In The Phoenix Project, Bill tackles this problem by first getting Brent out of the first responder role and sets up a team of engineers to handle escalations and only that team gets to interrupt what Brent is working on if they need help with an issue. Then Brent can only explain what to do and how to do it. Brent isn't allowed to fix the issue himself. This starts to enhance the culture of cooperation and cross training so that Brent doesn't continue to be a silo of knowledge.
One thing I've noticed is that technical people with that level of skill are usually very open about sharing their knowledge, but they are never given time to do so. The business side of the house is usually more interested in faster resolution times than they are about redundancy of operational knowledge. This is disappointing, because with enough people intimately familiar with an issue, the better the opportunity for someone to find a creative solution for the long term.
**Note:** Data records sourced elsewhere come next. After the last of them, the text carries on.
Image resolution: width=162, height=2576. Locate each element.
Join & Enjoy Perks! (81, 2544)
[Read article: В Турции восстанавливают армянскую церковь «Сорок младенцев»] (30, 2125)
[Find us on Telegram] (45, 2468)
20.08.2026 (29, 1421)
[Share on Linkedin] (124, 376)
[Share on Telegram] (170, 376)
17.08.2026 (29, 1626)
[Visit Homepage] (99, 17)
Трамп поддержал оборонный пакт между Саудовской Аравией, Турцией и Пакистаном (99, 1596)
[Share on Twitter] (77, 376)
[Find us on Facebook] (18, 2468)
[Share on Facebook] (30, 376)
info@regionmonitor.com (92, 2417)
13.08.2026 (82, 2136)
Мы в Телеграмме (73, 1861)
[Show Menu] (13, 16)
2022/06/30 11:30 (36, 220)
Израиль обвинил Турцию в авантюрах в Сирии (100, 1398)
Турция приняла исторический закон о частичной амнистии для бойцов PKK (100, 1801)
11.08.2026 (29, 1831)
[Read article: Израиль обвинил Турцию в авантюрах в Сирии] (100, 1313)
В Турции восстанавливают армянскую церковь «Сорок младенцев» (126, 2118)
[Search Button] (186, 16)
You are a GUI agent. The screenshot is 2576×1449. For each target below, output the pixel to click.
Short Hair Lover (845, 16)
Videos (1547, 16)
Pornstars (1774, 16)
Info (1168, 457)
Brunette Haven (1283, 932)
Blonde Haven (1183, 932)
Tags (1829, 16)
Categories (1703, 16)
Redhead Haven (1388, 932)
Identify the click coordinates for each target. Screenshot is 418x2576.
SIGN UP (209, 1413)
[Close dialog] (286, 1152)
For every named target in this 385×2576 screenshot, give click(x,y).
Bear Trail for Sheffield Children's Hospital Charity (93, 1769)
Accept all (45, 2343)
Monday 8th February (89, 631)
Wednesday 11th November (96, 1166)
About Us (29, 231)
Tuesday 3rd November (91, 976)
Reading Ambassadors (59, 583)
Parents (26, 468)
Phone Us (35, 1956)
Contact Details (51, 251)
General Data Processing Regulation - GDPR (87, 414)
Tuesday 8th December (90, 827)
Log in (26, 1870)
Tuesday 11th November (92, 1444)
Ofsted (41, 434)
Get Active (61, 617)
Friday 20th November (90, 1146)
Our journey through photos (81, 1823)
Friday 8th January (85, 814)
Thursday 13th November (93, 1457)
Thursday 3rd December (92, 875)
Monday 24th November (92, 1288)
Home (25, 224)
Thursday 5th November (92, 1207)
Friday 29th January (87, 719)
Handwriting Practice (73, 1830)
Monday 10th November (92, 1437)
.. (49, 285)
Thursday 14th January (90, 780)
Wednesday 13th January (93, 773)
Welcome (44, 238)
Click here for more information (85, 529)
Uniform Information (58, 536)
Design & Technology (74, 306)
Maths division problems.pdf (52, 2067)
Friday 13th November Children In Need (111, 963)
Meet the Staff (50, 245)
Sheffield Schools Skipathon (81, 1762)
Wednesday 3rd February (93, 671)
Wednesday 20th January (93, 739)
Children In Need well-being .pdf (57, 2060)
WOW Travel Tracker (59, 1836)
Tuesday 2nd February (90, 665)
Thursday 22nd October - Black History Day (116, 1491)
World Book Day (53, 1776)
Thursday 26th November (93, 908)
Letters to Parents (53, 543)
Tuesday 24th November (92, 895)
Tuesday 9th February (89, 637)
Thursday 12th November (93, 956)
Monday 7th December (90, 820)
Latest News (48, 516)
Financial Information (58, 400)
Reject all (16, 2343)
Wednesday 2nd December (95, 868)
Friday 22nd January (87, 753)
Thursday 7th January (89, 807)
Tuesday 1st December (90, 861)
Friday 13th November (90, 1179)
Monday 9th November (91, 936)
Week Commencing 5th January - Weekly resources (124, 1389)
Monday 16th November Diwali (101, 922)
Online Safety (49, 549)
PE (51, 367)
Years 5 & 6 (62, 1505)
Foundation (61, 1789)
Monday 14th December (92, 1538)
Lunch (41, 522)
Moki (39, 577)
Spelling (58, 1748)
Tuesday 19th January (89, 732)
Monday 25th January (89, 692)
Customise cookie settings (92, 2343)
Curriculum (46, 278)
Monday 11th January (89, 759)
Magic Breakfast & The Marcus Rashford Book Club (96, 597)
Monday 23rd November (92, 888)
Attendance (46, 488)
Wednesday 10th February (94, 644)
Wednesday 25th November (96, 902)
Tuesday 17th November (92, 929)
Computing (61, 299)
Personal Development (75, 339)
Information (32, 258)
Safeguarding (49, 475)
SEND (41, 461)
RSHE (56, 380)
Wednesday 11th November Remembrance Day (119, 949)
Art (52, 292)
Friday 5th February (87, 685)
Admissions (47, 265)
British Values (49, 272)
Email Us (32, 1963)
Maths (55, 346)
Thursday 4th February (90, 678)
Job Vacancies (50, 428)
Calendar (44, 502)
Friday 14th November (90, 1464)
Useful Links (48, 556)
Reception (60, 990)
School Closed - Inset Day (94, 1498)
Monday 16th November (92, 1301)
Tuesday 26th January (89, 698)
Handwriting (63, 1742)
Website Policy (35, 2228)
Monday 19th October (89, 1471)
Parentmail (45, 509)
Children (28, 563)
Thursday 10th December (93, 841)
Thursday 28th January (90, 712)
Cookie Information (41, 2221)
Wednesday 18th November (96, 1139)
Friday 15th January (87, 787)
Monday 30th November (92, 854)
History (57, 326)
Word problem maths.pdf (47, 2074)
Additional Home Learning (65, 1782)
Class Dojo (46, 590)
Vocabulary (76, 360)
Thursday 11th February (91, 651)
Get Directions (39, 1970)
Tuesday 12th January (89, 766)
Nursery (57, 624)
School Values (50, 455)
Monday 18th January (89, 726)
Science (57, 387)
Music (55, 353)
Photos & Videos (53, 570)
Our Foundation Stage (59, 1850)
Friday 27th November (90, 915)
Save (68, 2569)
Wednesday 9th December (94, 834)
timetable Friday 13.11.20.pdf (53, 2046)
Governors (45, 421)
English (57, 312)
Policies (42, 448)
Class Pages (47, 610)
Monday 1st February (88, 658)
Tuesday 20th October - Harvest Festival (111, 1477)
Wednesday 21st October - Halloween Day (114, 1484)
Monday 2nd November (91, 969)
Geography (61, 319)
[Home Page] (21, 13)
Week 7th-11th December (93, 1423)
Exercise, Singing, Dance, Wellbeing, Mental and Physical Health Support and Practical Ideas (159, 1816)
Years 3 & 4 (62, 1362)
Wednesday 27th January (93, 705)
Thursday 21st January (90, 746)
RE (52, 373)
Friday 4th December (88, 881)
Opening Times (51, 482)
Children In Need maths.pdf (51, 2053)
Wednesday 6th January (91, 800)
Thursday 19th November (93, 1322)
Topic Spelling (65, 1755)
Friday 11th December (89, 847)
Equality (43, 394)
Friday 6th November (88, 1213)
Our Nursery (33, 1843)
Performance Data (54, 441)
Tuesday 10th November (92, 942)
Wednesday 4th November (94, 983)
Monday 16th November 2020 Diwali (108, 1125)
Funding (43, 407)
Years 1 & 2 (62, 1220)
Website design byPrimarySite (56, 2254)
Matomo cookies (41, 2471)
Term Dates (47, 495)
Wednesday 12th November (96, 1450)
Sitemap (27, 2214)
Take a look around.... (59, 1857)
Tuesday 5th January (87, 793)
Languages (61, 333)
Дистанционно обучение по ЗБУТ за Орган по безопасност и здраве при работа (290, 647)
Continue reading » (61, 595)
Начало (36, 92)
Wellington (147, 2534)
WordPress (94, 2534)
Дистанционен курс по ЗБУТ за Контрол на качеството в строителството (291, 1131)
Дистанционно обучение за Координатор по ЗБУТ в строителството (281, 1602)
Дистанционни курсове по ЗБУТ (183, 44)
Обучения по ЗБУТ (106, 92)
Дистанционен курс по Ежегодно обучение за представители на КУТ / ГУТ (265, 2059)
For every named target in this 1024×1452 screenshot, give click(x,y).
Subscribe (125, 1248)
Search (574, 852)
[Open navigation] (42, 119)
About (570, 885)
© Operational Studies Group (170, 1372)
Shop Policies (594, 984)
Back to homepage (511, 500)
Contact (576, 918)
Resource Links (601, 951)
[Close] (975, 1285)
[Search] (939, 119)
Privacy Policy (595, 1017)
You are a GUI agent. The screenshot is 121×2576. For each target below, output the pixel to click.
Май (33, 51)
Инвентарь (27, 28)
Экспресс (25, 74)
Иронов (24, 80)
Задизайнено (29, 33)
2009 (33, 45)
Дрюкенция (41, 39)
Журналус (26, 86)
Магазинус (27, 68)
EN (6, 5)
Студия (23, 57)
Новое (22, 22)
Another great point in the book about increasing throughput is explained in chapter 19 during the "leadership off-site". Starting on page 198 through 202, Bill, Erik and Steve (CEO) discuss implementing a project freeze in order to reduce the number of tasks that the critical resources need to focus on (effectively erasing all of the small debts and leaving only one huge debt for the time being). Steve is extremely reluctant to allow this, seeing it as a huge waste of company resources akin to "subsidized potato farmers paid not to grow crops" (or in my example, wasting money on interest payments). Erik, in typical Jonah cadence draws on Steve's experience as a plant manager to relate due-date performance, WIP, inventory levels all back to taking on new orders and releasing work onto the plant floor. The result is obvious.
As common sense as this approach should be, many business executives, senior management and project managers just simply do not grasp this concept. If all of your resources are allocated to projects, systems keep breaking down and require "all hands on deck" to get things running again, project due dates are not being met, and quality of project deliverables are going down... in what world view does it make sense to add another project to the queue? Shouldn't it be time to pay down some technical debt first?